An Early Warning Signs Guide
This resource helps professionals see patterns in physical, cognitive, and emotional stress responses so they can get in front of burnout instead of reacting to it.
A Weekly Burnout Prevention Check-In
A simple, 10-minute practice that helps individuals identify what’s draining them and what small adjustments they can make before stress compounds.
When used consistently, these tools help professionals feel more focused, more in control of their workload, and more confident in their decisions — protecting both their well-being and their long-term career trajectory.
Burnout Prevention for Firms and Leaders

At the organizational level, burnout often manifests as rising turnover, rework, missed handoffs, disengagement, and managers who feel responsible for their teams but unsure how to intervene effectively.
The toolkit provides firms with practical, execution-focused tools to address burnout at the systems level.
Two key components support leaders and organizations:
The P.A.C.E. Framework (Pinpoint, Analyze, Calculate, Engage)
This leadership model helps managers recognize burnout risk early, understand what’s driving it, assess the cost of inaction, and engage with visible, supportive actions that reduce pressure and build trust.
This guide shows firms how to execute and roll out a burnout prevention program using existing infrastructure. It walks leaders through where to start, how to prioritize actions, and how to evaluate effectiveness over time — without requiring new systems or significant budget increases.
Together, these tools help firms move from intention to execution. When burnout prevention is embedded into how work actually gets done, organizations see measurable benefits: improved retention, stronger performance, better quality, and reduced costs tied to turnover and rework.
Burnout Prevention at the Profession Level
Burnout prevention is not just an individual or firm-level issue. It is a profession-wide concern with long-term implications.
As fewer professionals enter the field and experienced leaders leave earlier than expected, burnout threatens the sustainability of the accounting profession itself. The profession-level resources in the toolkit bring together research, workforce trends, and practical insight to frame burnout as a structural challenge — not a personal failing.

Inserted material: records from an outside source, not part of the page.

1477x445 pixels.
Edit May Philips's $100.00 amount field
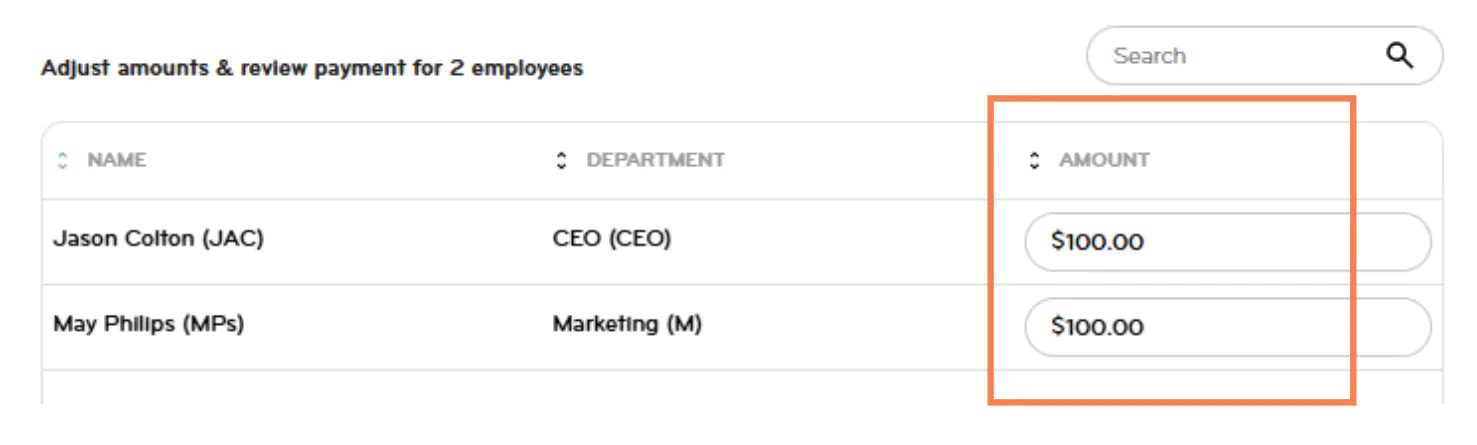(x=1227, y=327)
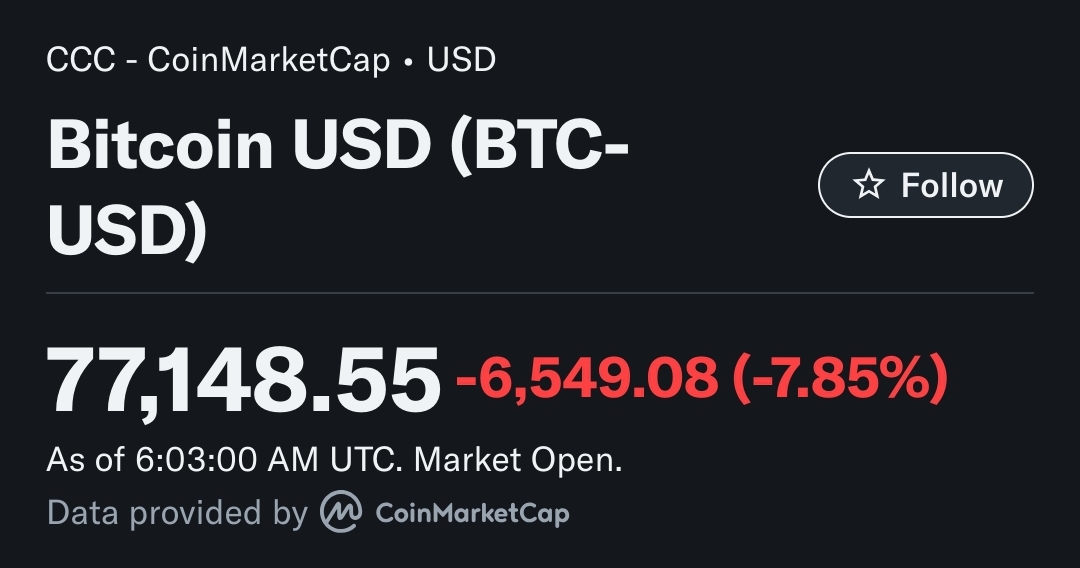The width and height of the screenshot is (1080, 568).
Task: Click the UTC timezone text
Action: (365, 459)
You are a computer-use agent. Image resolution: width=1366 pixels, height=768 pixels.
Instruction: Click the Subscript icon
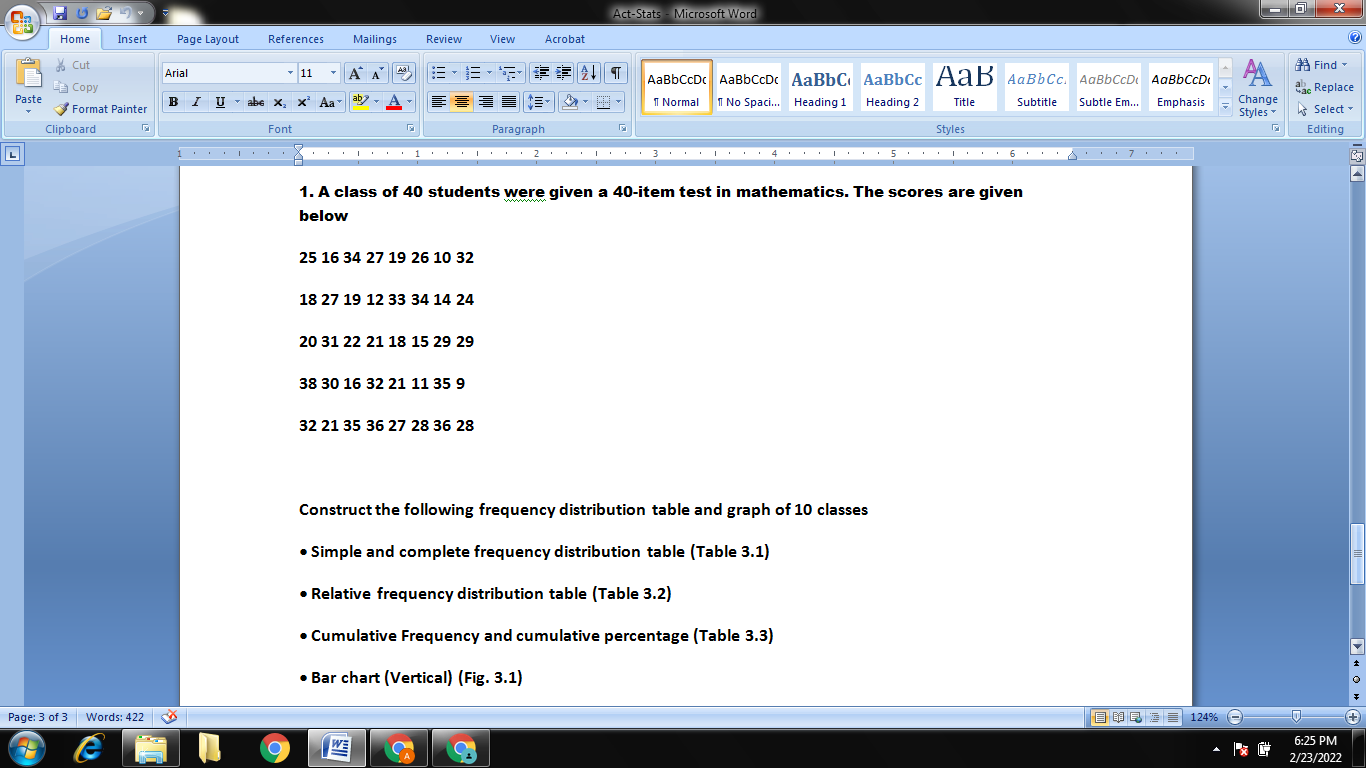pyautogui.click(x=279, y=103)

By normalizing burnout prevention as part of professional standards and leadership development, the profession can strengthen its ability to attract, develop, and retain top talent. At this level, burnout prevention becomes a competitive advantage.

The ROI of Burnout Prevention
Burnout prevention is often framed as a “well-being” initiative, but its impact is deeply tied to performance and profitability.
When burnout prevention is embedded into daily operations:
Professionals are more engaged, focused, and productive.
Firms reduce avoidable costs related to turnover, rework, errors, and lost institutional knowledge.
Leadership pipelines are protected rather than depleted.
The profession becomes more resilient, sustainable, and attractive to future talent.
Burnout prevention is not about working less. It’s about working better — with clarity, intention, and support.
A Practical Path Forward
The AICPA Burnout Prevention Toolkit exists to make burnout prevention practical, measurable, and achievable. It offers a clear starting point for professionals, firms, and leaders who want to take action before burnout becomes a crisis.
Whether you are navigating stress personally, supporting a team, or thinking about the future of the profession, burnout prevention is no longer optional. It is a strategic imperative — and one that can be addressed with the right tools, applied consistently.
Burnout is preventable. And with the right approach, the accounting profession can build a healthier, more sustainable future for everyone involved.